If further monitoring and identification indicate that reduced-risk pest controls are ineffective, then use additional controls such as the targeted spraying of a pesticide.

Where Can I Use IPM?

IPM can be used in a wide variety of situations. The following are just a few examples of situations where the use of IPM is a practical option:
  • If a garden is infested by flies, use biological controls. Introduce the pest’s natural enemy, such as parasitic wasps, to reduce and control the population.
  • If ants and cockroaches enter a school through a hole in rotting wood, replace the rotting wood and seal any other openings into the building.
  • If the major crop on a farm is being destroyed by wilt virus, use seasonal climate to determine the best time to harvest the crop. Maintain soil and seedlings well by using netting to cover seedlings as they grow and aerating the soil between plantings.

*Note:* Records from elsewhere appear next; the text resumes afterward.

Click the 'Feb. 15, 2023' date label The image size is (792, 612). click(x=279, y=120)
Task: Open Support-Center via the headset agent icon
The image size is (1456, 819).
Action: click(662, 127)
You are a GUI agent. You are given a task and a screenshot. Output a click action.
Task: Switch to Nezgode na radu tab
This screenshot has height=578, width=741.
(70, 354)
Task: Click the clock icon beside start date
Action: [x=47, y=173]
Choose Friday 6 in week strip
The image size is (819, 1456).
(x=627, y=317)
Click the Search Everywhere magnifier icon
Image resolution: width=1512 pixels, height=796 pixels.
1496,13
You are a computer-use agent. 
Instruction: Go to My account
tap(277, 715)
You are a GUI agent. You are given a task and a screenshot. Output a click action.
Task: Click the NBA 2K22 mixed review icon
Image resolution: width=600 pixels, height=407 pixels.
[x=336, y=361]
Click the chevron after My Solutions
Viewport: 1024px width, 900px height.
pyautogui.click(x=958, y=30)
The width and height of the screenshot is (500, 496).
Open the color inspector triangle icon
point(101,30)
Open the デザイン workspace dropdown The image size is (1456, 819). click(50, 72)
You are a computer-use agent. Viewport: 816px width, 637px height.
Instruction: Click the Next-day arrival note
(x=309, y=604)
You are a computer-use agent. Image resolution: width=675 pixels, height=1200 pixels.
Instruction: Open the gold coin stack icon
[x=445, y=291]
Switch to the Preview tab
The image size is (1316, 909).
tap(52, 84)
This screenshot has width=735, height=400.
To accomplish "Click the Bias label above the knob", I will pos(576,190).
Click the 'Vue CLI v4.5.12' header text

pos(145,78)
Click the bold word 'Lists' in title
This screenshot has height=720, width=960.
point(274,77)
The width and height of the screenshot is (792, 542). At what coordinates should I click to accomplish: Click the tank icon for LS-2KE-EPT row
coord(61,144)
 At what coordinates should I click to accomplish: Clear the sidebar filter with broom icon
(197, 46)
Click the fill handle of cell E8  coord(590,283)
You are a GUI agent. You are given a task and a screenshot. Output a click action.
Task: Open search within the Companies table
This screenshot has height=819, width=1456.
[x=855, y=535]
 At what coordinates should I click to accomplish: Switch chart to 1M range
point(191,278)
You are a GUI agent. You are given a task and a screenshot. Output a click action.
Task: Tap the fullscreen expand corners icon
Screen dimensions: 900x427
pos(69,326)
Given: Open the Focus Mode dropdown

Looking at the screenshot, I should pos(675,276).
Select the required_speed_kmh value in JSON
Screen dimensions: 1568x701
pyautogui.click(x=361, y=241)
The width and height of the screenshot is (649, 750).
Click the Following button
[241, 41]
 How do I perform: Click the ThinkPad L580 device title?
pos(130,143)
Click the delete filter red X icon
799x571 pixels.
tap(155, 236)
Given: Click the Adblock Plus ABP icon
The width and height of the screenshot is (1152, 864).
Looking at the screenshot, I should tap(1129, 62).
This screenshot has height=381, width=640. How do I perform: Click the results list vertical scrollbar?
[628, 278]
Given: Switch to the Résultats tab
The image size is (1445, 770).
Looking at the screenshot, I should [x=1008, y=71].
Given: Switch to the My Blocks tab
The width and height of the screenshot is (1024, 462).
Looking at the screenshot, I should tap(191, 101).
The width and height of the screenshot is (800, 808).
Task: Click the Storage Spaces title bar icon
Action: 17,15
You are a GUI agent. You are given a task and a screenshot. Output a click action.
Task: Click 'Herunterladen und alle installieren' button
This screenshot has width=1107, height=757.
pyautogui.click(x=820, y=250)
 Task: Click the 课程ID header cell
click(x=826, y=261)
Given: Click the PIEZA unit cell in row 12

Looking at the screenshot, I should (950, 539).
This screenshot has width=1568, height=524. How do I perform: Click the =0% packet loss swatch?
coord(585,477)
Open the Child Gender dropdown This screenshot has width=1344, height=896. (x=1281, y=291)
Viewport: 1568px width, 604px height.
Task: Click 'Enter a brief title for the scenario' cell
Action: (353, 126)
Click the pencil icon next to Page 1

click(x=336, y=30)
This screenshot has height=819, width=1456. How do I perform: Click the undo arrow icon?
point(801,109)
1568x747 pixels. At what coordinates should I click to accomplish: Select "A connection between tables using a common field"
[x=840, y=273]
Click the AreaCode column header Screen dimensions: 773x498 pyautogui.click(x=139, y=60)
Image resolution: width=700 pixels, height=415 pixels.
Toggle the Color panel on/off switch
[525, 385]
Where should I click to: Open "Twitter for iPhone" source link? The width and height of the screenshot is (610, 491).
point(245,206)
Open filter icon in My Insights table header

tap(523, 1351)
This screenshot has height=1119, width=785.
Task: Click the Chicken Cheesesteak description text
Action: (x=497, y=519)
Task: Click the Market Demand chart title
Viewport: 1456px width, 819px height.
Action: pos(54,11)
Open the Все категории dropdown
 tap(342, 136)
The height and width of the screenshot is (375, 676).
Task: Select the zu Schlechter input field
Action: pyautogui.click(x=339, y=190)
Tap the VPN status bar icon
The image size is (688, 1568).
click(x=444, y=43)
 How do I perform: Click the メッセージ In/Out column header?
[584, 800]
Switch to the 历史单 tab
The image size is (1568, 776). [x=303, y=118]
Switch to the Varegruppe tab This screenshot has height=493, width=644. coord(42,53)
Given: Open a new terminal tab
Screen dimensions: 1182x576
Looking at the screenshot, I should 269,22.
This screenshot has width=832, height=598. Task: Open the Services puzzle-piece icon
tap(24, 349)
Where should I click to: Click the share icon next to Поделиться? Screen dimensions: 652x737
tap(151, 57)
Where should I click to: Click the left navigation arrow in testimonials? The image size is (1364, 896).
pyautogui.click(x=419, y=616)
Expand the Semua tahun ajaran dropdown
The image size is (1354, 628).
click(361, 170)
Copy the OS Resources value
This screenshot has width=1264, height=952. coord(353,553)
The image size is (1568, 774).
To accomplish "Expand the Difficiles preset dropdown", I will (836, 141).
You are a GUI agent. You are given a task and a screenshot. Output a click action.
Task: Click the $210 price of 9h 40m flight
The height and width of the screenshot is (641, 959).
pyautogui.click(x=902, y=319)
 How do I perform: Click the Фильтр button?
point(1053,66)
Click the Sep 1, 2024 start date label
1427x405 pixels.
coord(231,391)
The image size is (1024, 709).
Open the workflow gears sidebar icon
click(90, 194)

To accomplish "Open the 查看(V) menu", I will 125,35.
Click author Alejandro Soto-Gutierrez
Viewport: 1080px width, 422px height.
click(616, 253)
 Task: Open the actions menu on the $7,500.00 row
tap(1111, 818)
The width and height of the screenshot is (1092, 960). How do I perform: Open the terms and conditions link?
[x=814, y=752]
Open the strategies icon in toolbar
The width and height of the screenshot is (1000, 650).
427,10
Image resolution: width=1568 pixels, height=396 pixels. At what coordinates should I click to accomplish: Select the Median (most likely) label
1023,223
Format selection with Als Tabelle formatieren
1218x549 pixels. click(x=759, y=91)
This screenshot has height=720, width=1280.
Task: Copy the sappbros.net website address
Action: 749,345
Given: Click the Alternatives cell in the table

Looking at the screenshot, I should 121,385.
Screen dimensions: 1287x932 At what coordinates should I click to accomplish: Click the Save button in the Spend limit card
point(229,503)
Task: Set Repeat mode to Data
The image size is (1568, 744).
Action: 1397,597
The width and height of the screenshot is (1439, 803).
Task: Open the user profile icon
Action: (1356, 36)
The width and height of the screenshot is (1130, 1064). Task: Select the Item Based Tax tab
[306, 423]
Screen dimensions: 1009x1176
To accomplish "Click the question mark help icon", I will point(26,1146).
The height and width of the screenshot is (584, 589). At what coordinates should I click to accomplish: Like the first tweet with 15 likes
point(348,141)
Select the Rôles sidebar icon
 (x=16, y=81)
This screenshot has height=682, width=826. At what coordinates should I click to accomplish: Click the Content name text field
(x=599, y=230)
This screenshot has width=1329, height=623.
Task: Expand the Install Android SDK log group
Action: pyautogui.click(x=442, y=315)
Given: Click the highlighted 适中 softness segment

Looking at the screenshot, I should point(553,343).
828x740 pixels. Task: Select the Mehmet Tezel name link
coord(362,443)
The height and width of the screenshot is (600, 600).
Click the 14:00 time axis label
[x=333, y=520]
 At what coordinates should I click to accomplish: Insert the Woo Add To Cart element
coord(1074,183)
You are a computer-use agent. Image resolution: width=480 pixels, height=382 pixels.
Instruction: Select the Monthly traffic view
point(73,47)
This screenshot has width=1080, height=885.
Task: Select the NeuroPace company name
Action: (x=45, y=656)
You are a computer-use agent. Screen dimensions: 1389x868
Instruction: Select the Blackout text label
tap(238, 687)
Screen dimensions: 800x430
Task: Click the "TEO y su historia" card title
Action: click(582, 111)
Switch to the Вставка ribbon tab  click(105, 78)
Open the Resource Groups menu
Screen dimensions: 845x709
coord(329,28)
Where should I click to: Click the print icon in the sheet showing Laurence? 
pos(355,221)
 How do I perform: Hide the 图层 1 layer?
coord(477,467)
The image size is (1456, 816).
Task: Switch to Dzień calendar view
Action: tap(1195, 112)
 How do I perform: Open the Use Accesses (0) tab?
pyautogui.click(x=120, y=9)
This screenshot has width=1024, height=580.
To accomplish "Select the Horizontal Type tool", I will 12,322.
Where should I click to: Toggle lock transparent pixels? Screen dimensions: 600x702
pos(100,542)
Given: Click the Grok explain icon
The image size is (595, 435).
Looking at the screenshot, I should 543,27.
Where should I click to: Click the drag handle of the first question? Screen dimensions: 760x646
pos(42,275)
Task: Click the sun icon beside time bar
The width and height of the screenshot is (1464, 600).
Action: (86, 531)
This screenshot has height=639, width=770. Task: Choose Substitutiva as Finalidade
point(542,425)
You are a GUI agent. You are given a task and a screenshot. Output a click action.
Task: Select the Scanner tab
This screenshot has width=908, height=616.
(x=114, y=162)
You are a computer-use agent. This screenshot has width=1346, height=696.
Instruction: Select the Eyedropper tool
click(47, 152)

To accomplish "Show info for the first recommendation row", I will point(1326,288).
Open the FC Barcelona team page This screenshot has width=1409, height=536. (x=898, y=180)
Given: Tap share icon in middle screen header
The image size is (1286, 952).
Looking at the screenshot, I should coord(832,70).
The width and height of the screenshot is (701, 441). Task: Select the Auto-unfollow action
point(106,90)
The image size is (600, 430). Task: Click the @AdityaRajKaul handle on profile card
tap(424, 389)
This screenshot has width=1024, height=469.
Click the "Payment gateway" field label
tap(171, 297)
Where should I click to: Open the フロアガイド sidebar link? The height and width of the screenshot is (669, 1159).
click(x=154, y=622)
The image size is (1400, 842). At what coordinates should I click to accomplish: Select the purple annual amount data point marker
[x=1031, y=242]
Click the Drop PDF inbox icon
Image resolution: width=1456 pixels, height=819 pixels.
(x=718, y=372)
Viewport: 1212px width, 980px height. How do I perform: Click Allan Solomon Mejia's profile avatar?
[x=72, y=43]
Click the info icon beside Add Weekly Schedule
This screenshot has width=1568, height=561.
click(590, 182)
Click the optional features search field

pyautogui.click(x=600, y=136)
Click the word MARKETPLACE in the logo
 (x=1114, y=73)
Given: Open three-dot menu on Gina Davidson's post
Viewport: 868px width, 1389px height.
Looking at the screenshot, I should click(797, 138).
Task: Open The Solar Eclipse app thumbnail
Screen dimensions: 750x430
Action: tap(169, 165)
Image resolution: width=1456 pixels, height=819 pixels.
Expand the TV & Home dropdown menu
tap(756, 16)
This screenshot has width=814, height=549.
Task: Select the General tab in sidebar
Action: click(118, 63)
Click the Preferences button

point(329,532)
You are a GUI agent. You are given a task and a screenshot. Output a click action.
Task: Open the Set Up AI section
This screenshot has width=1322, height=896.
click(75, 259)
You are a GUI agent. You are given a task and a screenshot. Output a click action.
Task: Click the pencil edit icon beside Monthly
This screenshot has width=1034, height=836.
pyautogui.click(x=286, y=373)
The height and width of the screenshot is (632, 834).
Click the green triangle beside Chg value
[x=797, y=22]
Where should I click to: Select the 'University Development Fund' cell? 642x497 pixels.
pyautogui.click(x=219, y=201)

IPM takes advantage of all appropriate pest management options, including, but not limited to, the judicious use of pesticides. In contrast, organic food production applies many of the same concepts as IPM, but limits the use of pesticides to those that are produced from natural sources, as opposed to those produced from synthetic chemicals. In most cases, food grown using IPM is not identified in the marketplace as is organic food. Many individual commodity growers are working to define what IPM means for their crop and region, and IPM-labeled foods are available in some stores. With definitions, growers could begin to market more of their products as “IPM-Grown”, giving consumers another choice in their food purchases.